Download or read book Wordslingers written by Will Murray and published by . This book was released on 2013-06-02 with total page 453 pages. Available in PDF, EPUB and Kindle. Book excerpt: The Writers of the Purple Wage have long since taken the last trail into dusty memory. But, now, they live again to retell tall tales of those distant days when they helped forge the fabled West of American Imagination. They're all here! *The Popular hacks! *The Spicy bestsellers! *The Thrilling myths! Those amazing million-words-a-year men! True Westerners born on the Range! Broadway cowboys never West of Hoboken! Join Max Brand, Luke Short, Johnston McCulley, Ernest Haycox, Walt Coburn, Frank Gruber, Ryerson Johnson, & a hard-working, fast-drawing posse of freelance fictioneers! And those two-fisted foremen of New York's fiction factories magazine editors Frank Blackwell, Rogers Terrill, Leo Margulies, Robert Lowndes & Fanny Ellsworth! Together, in their own words, these veteran pulpsters & others offer startling inside stories of how they created the mythology of the Golden West! *Blazing action! Savage characterization! Real emotion! Ride with the Old West's top gunhands, greatest pulpsmiths & legendary brands. From Buffalo Bill, Deadwood Dick & Hopalong Cassidy to Gunsmoke & Louis L'Amour, this is their saga. Armed with forgotten interviews, controversial essays & candid letters first not seen in generations, acclaimed pulp historian Will Murray, author of The Wild Adventures of Doc Savage. reveals the epic life & frequent deaths of the Pulp West!

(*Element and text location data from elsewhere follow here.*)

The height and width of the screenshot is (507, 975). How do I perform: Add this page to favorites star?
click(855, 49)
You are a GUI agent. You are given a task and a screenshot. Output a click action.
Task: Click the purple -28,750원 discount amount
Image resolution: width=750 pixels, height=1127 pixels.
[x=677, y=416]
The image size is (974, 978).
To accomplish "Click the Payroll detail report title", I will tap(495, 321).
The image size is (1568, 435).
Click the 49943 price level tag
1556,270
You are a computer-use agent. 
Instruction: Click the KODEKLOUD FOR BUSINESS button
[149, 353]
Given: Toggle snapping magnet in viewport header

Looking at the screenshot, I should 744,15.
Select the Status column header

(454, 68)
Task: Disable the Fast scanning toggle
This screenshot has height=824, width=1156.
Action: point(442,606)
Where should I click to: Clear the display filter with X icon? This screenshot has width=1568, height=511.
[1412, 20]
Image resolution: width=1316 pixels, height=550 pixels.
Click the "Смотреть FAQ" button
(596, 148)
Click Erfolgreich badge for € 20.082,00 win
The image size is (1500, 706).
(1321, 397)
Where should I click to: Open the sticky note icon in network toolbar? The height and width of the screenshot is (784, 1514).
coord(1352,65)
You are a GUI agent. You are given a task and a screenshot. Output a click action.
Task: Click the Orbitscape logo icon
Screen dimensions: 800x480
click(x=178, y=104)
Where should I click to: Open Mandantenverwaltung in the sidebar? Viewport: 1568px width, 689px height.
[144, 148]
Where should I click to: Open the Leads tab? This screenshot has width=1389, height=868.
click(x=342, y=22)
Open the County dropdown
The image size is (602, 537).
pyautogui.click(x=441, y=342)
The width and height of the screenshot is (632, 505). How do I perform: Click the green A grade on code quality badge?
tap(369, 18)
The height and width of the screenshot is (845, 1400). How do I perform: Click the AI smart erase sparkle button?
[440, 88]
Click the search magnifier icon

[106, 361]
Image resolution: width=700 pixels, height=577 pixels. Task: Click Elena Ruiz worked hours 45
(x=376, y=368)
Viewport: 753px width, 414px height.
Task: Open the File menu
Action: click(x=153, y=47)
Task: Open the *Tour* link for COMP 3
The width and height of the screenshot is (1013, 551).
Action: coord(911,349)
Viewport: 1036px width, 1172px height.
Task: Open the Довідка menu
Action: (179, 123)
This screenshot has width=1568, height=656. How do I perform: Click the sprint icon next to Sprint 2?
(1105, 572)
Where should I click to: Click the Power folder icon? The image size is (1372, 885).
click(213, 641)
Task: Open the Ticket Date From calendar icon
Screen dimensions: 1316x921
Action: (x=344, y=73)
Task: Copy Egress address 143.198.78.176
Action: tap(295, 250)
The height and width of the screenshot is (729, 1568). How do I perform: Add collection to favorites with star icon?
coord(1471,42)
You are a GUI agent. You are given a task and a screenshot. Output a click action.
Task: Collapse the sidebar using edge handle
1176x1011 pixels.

Download or read book The Western Wind written by Samantha Harvey and published by Grove Press. This book was released on 2018-11-13 with total page 290 pages. Available in PDF, EPUB and Kindle. Book excerpt: Winner of the Staunch Book Prize. “A beautifully written and expertly structured medieval mystery packed with intrigue, drama and shock revelations.” —Minneapolis Star-Tribune An extraordinary new novel by Samantha Harvey—whose books have been nominated for the Man Booker Prize, the Women’s Prize for Fiction (formerly the Orange Prize), and the Guardian First Book Award—The Western Wind is a riveting story of faith, guilt, and the freedom of confession. It’s 1491. In the small village of Oakham, its wealthiest and most industrious resident, Tom Newman, is swept away by the river during the early hours of Shrove Saturday. Was it murder, suicide, or an accident? Narrated from the perspective of local priest John Reve—patient shepherd to his wayward flock—a shadowy portrait of the community comes to light through its residents’ tortured revelations. As some of their darkest secrets are revealed, the intrigue of the unexplained death ripples through the congregation. But will Reve, a man with secrets of his own, discover what happened to Newman? And what will happen if he can’t? Written with timeless eloquence, steeped in the spiritual traditions of the Middle Ages, and brimming with propulsive suspense, The Western Wind finds Samantha Harvey at the pinnacle of her outstanding novelistic power. “Beautifully rendered, deeply affecting, thoroughly thoughtful and surprisingly prescient . . . a story of a community crowded with shadows and secrets.” —The New York Times Book Review “Ms. Harvey has summoned this remote world with writing of the highest quality, conjuring its pungencies and peculiarities.” —The Wall Street Journal “Brings medieval England back to life.” —The Washington Post
Download or read book In the Distance written by Hernan Diaz and published by Penguin Group. This book was released on 2024-10-15 with total page 305 pages. Available in PDF, EPUB and Kindle. Book excerpt: FINALIST FOR THE PULITZER PRIZE FINALIST FOR THE PEN/FAULKNER AWARD WINNER OF THE WHITING AWARD WINNER OF THE SAROYAN INTERNATIONAL PRIZE FOR WRITING WINNTER OF THE VCU CABELL FIRST NOVELIST AWARD WINNER OF THE NEW AMERICAN VOICES AWARD A PUBLISHERS WEEKLY TOP 10 BOOK OF THE YEAR The first novel by the Pulitzer Prize–winning author of Trust, an exquisite and blisteringly intelligent story of a young Swedish boy, separated from his brother, who becomes a legend and an outlaw A young Swedish immigrant finds himself penniless and alone in California. The boy travels east in search of his brother, moving on foot against the great current of emigrants pushing west. Driven back again and again, he meets criminals, naturalists, religious fanatics, swindlers, American Indians, and lawmen, and his exploits turn him into a legend. Diaz defies the conventions of historical fiction and genre, offering a probing look at the stereotypes that populate our past and a portrait of radical foreignness.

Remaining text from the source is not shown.